TASK DESCRIPTION |
The answer is to be an exact copy of the lines below running from the line with "[Add The Trade" down to the line with "Vendor Solutions (402, 2490)", both ends included, and nothing more.

THE DATA |
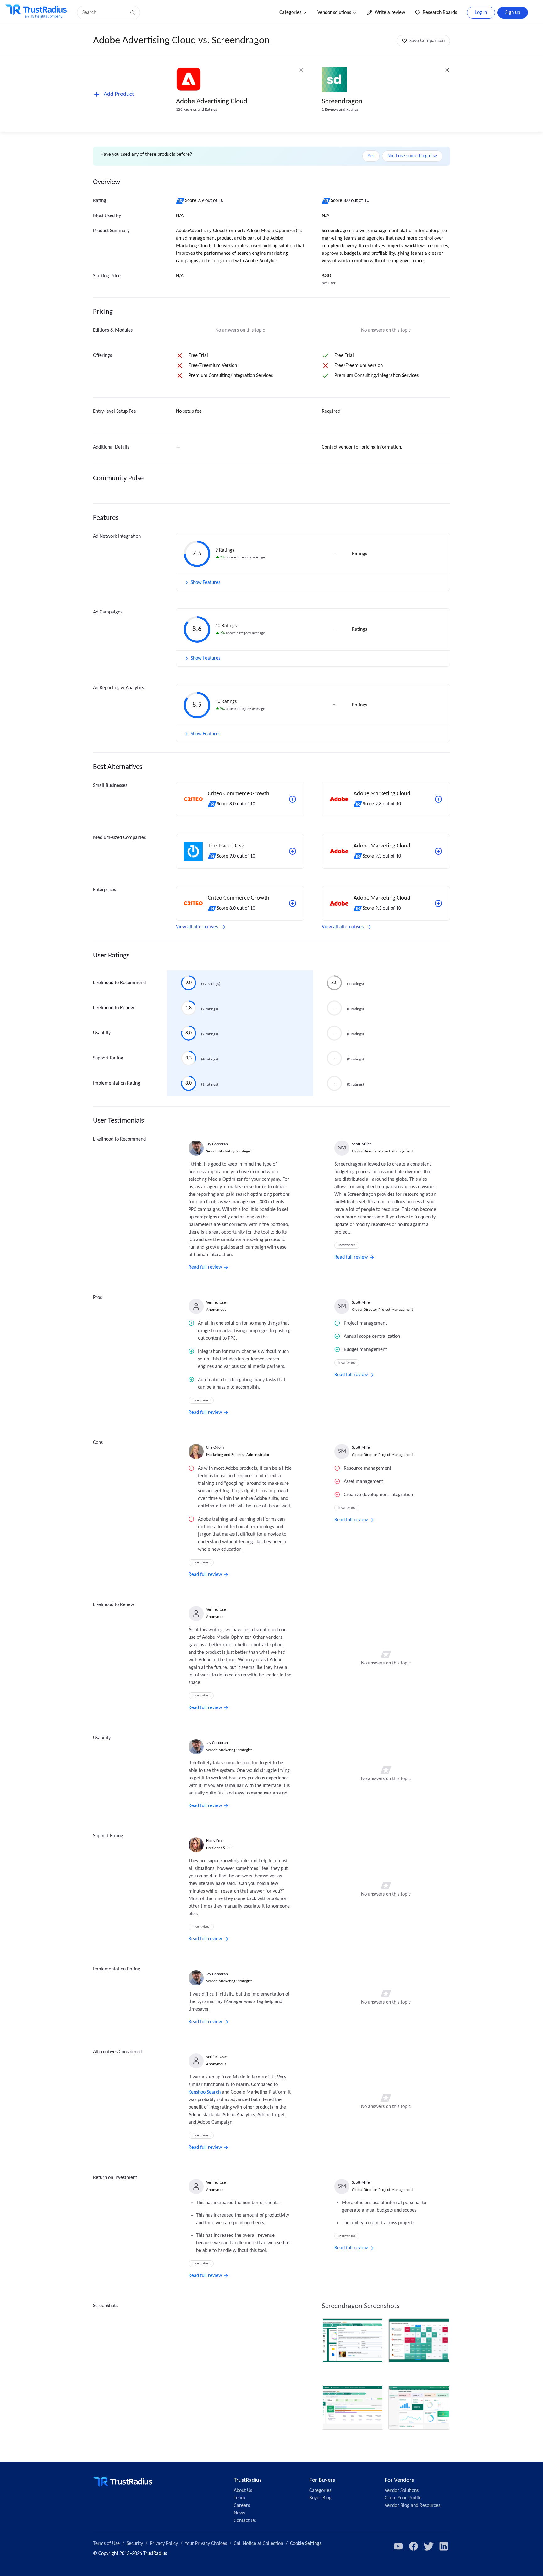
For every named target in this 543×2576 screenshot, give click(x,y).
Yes (371, 156)
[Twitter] (429, 2546)
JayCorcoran (217, 1144)
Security (135, 2543)
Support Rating (108, 1058)
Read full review (205, 1267)
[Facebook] (414, 2546)
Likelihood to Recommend (119, 982)
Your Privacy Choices (206, 2543)
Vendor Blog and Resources (412, 2505)
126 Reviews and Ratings (196, 109)
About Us (243, 2490)
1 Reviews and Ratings (340, 109)
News (239, 2513)
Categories (290, 12)
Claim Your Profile (403, 2498)
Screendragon (342, 101)
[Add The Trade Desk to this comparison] (292, 851)
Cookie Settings (305, 2543)
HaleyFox (214, 1841)
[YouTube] (398, 2546)
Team (239, 2498)
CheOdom (215, 1448)
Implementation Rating (116, 1083)
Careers (242, 2505)
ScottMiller (361, 1144)
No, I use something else (412, 156)
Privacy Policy (164, 2543)
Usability (102, 1033)
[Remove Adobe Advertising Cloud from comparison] (301, 70)
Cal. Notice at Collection (258, 2543)
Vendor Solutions (402, 2490)
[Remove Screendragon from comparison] (447, 70)
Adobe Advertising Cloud (211, 101)
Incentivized (346, 1245)
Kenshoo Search (205, 2092)
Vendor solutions (334, 12)
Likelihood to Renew (113, 1007)
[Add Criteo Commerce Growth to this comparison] (292, 799)
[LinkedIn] (444, 2546)
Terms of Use (106, 2543)
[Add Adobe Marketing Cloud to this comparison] (438, 799)
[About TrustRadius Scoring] (180, 201)
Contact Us (245, 2520)
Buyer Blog (320, 2498)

RESULT OF THIS EXERCISE |
[Add The Trade Desk to this comparison] (292, 851)
Cookie Settings (305, 2543)
HaleyFox (214, 1841)
[YouTube] (398, 2546)
Team (239, 2498)
CheOdom (215, 1448)
Implementation Rating (116, 1083)
Careers (242, 2505)
ScottMiller (361, 1144)
No, I use something else (412, 156)
Privacy Policy (164, 2543)
Usability (102, 1033)
[Remove Adobe Advertising Cloud from comparison] (301, 70)
Cal. Notice at Collection (258, 2543)
Vendor Solutions (402, 2490)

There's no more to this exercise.